Surreal vs Wordpress


#1

In the past few days a couple of clients have asked me about moving away from Surreal to WordPress. I’ve tried to explain why this isn’t a good idea, but I’m wondering if there is a go to list of reasons, or a blog article comparing the two?

What I said:

  • Wordpress has security issues
  • WP can be slower than a ‘static’ site
  • Surreal is brilliantly easy to use
  • For small ‘brochure’ sites WP seems overkill
  • Surreal is easy for me to set up and so reduces my time and fee

Thanks


#2

Exactly same happened to me recently - a client being enticed away by WordPress. Yuk! I raised the same arguments, but, so far, to no avail. WP bells and whistles.


#3

Yep. I reckon Surreal and Cory need to write a blog post: Surreal vs Wordpress, 10 reasons to choose Surreal.

Not only could we show clients this to pursued them to stay with Surreal, but I think this would help to attract new customers to Surreal.


#4

So here is the question. What platform do you use to create the website for your clients? It seems to me the comparison between Surreal and WordPress isn’t right


#5

For simplier sites I hand code them. Then add on Surreal as the CMS.

For more complex sites I hand code page templates. Then pass them to a developer to add on WordPress as the CMS.

i.e. I use both as a CMS. I don’t use either as a website builder (obviously Surreal isn’t a website builder).

Here’s a good article on the difference between a CMS and a website builder https://www.surrealcms.com/blog/the-difference-between-a-website-builder-and-a-cms.html

So, I think an article exploring why clients should use Surreal rather than WordPress for their CMS would be very useful.


#6

Ok. That makes sense. So I think you should have a good talk with your clients because normally they just want what is popular. Do you know exactly why they need WordPress? …And whenever you use WordPress which combo do you use for Page Builder and/or Theme?


#7

One client seems to view WP as having more features / functionality (I don’t know why they would need anything that Surreal can’t do, but there we go). One seems to think that WP is better for SEO.

This is what I have said:

  • Wordpress has security issues
  • WP can be slower than a ‘static’ site
  • The CMS makes little difference to SEO (and WP being slower is probably worse)
  • Surreal is brilliantly easy to use
  • For small ‘brochure’ sites WP seems overkill
  • Surreal is easy for me to set up and so reduces my time and fee (I don’t need to bring in a developer)

I was just wondering if Surreal or anyone else has a go to list of reasons to use Surreal rather than WP.

And whenever you use WordPress which combo do you use for Page Builder and/or Theme?

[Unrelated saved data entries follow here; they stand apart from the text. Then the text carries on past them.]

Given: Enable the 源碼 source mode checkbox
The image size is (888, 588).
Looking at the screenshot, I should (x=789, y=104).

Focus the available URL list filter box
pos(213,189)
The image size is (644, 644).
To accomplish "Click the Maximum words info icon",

I handcode page templates and pass them to a developer to build the theme based on my templates. In my experience it is easier, quicker and more robust solution to start with a barebones theme, rather than trying to customise someone elses theme. And page builders spew out a load of messy code. But I’m up for considering other ways of working.


#8

I see.

So here is what happens. Dealing with clients is tough. Sometimes you 100% know that what you’re proposing is the right thing but still they will reject it. A few years of working with clients has taught me that…it’s always good to make your client happy at your own expense. As long as they are happy…you’re good. But also, before going forward with your proposal…you should state to them clearly the advantages and disadvantages (if any) of any CMS you choose. Clients want to feel that they’re in control…and sometimes it’s better for you to let them use what they want…when they get stuck…they will come back to you and appreciate you even more.

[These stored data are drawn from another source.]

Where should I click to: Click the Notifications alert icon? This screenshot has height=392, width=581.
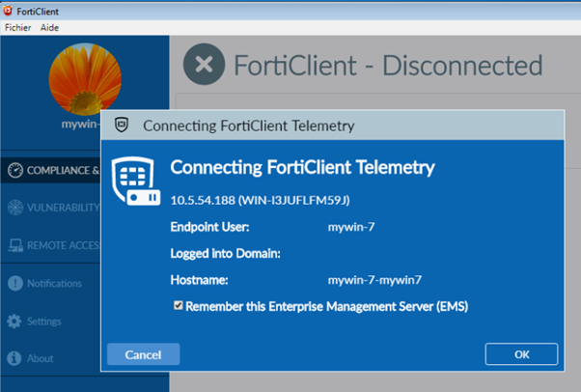pyautogui.click(x=14, y=284)
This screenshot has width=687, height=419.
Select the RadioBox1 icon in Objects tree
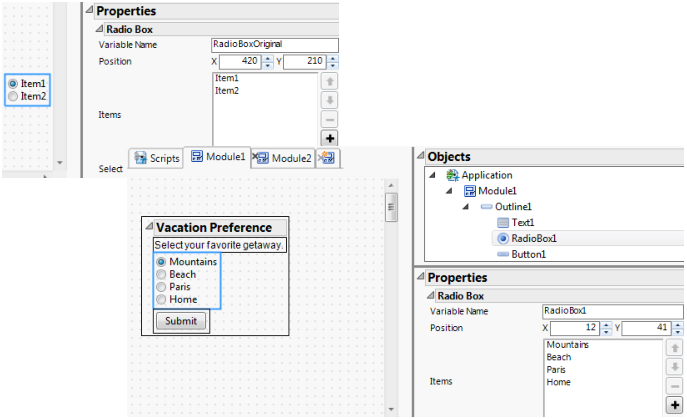click(x=503, y=238)
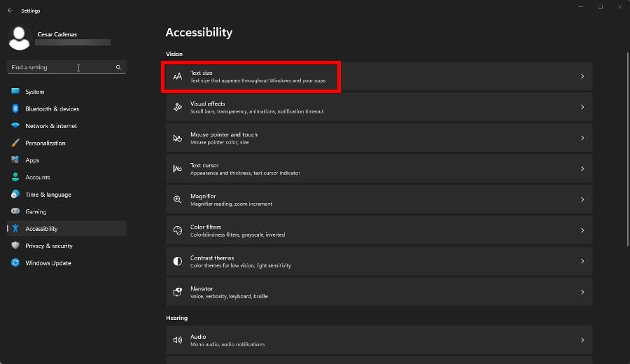Expand Text size with its chevron
This screenshot has height=364, width=630.
click(x=582, y=76)
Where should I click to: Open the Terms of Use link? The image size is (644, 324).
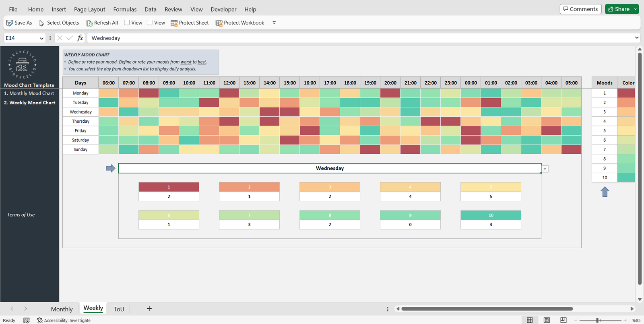(21, 215)
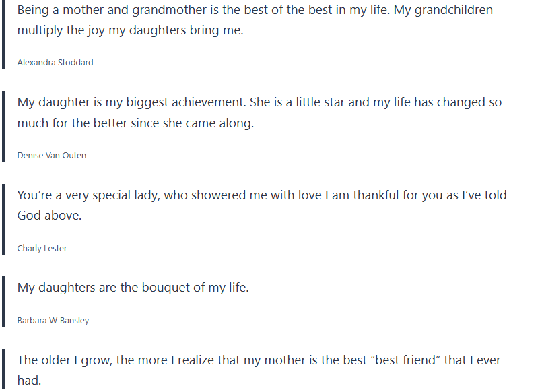Select the Charly Lester author name
The image size is (542, 392).
pyautogui.click(x=42, y=249)
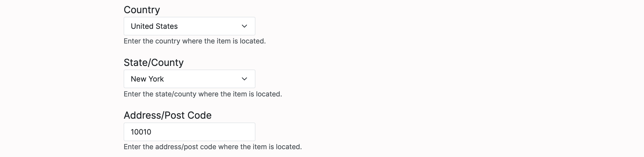Click the "Country" field label
Screen dimensions: 644x157
click(142, 10)
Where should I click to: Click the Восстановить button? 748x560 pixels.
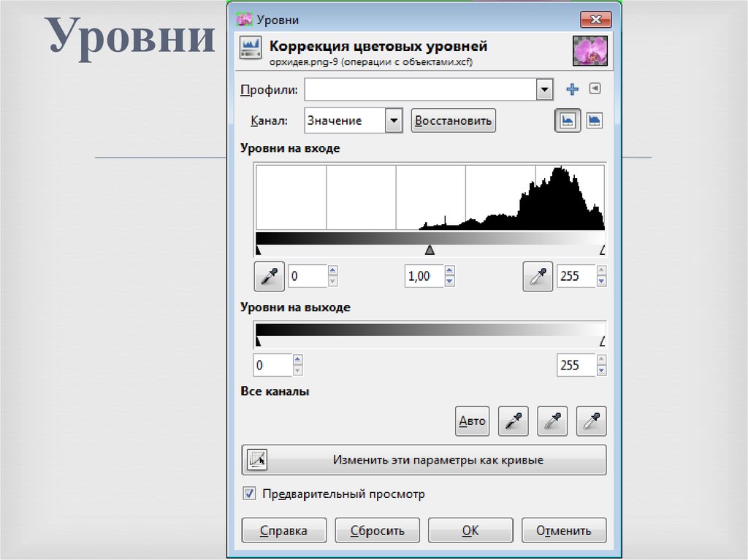(x=453, y=120)
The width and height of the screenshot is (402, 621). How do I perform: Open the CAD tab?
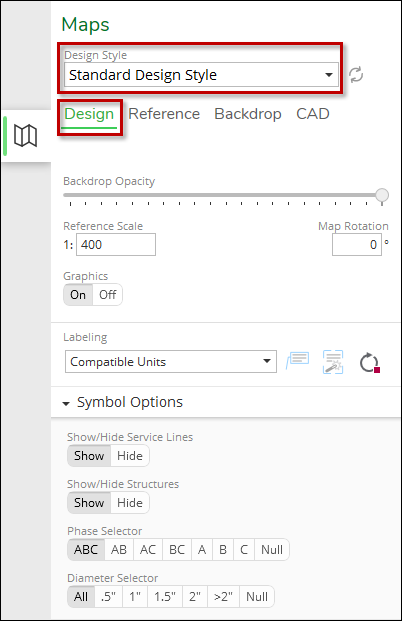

So that’s one…Learning to understand the balance between what you want as a developer and what the client want.


Only recently I have got into WordPress Theme Development…You’re very right it’s so much better and easier to come up with your own themes from scratch…especially when you have already mastered that. But here comes the dilemma though…when you make those themes…do you make every area customizable? Like Navigation, Gallery, or sometimes even Layout? How do you handle customization with your own themes. And here by customization I mean…so that when you give your website to your client they should be able to edit those things…because we know they want to able to edit everything!

Last but not least, I think you need to counter their arguments with the exact opposite of what they say…not necessarily saying about other things or advantages they might not care about. For example, when client 1 say WP has more features - You can counter that by saying, “right…WP has more features but with more features comes more complexity…and that sometimes make WP hard to work with. But if you’re fine with learning WP…I can go forward with that.” That way they know you also care about their choice and at the same time you have explained to them about WP features and learning curve.
And when client 2 says WP is better for SEO…You can tell them…“Ok, I understand…So is SEO the most important thing for your site? If yes, then you might want to learn that there are other platforms that are actually better for SEO and WP that’s not its selling point.” You can mention Ghost, or just building static sites. If they’re still adamant or they have not understood you…don’t force it…Just give them what they want. Of course, you may get disappointed…but hey they pay you…and you need to make them happy even when their choice is not right.